By Diana Guerrero


As we enter into a more global awareness, day to day contact with other cultures is made easier. Through our technology we will deal more and more with cultural differences across the globe. Although we are aware of these differences, between the various countries and people within them, those animal cultures here in our daily lives and in those of our foreign neighbors get overlooked.

Do animals have cultural differences? It would appear the answer is yes, in several different ways. Some are related to the human aspect of our relationships with animals, while others seem to be within the animals themselves.

Taking a closer look into this we can see that the treatment and understanding of animals varies from country to country. In some areas, an animal can be considered sacred while in another region that same animal can be a consumable product or producer of one.

Our animal companions here in the USA are viewed as a food source by some other cultures. In some third-world countries, even some of the most endangered species are smoked and eaten by people, who view them only as a food source or as a commodity. Unfortunately, people foreign to those countries fail to understand the peril and poverty that these humans face day to day; their choice of food items are not usually based on anything other than survival.

Our pets can reflect differences in how each country reacts to them. Here in the USA, well-behaved dogs are not allowed in many areas, and even our well-groomed and mannered mutts cannot accompany us into restaurants unless they have a service dog title. Even then, there are frowns and scowls to greet them. This is ironic since there is much more risk from unclean humans passing disease or creating a scene than there is from a well-mannered and groomed critter.

However, if you fancy a feast with your canine companion, Japan leads the rest of the world with some of their novelty businesses geared toward family critters. Canine restaurants and special catering geared to the family animal have hit the news internationally. Each weekend many Japanese families are found out in the parks with their critters enjoying some social time. It is interesting that you donšt see too many problems of dogs attacking dogs or misbehavior. It is not acceptable, people are responsible pet owners and most everyone toes the line.

When I was in the UK, dogs could accompany their family into the pubs and spend social time with other people and dogs. This beats being left home alone! Many pets there will travel with their owners and most are very well-behaved. It would appear that the structure of the English also helps to set proper guidelines for pets. They also recognize the need for professional help when those pets are not well-behaved. Each year, more than 5,000 pets will visit one of the more prominent behavior specialists there to solve phobias or other unacceptable behavior.

Here in the USA there is a wide range of pets and associated views and problems. Many animals are allowed to roam unattended ‹ much to the distraught of their neighbors. Dogs and cats can attack others while the owners watch or allow it by default. People also irresponsibly breed animals for profit and neglect the individual needs of the animal; more situations like these contribute to the pet overpopulation problem of around 20 million animals here in the USA alone.

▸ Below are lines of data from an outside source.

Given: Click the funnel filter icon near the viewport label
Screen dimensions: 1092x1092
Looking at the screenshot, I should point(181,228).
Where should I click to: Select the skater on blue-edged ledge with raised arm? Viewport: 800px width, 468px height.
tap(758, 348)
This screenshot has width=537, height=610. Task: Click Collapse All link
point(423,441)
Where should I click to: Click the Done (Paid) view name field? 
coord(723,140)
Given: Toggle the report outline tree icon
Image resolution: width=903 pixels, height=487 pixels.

On the other side of the spectrum, pampered pets receive their own rooms, seatbelts, and a variety of gourmet foods. Some go to the groomer in a limousine, while others will go to a sperm bank or fertility clinic for evaluation. Many go to school, social classes, and special events; it does not seem to end! Beyond just being the family animal, pets are the companion choice of many single people and of those not ready to start a family, or those not wanting to have kids at all.

We, as humans, can guide our cultural use of animals to shape and mold their behavior. Unfortunately, many do not view the animals we are responsible for realistically. Too many people will not commit to long-term ownership or coaching to create a well-balanced pet. Sometimes this is seen with over indulgence, while other times it is more like sheer neglect. How can we do this?

Animals also have their own cultural rules; this can vary in each breed or species. These traits often dictate how they will behave and react in many situations. If we learn what the proper rules for them are, and integrate acceptable behavior roles from a human perspective, by teaching the rules to those animals, we are well on the way to having a culturally fit animal for any human culture.

This is not to say that animals are not okay as they are! However, we have altered their genetic code, destroyed their habitats, and infringed on their day-to-day activities to the point where we need to create not only a proper environment, but also a well-adjusted animal.

If we pay attention to the specific needs of each breed or species and learn from them, we can become better, and more compassionate, accountable humans. We can teach animals proper manners for living with us by giving them good schooling, lavishing them with love, and respecting them for what they truly are; however, they are really the teachers and the cultural differences they show us are something we should strive to understand and honor.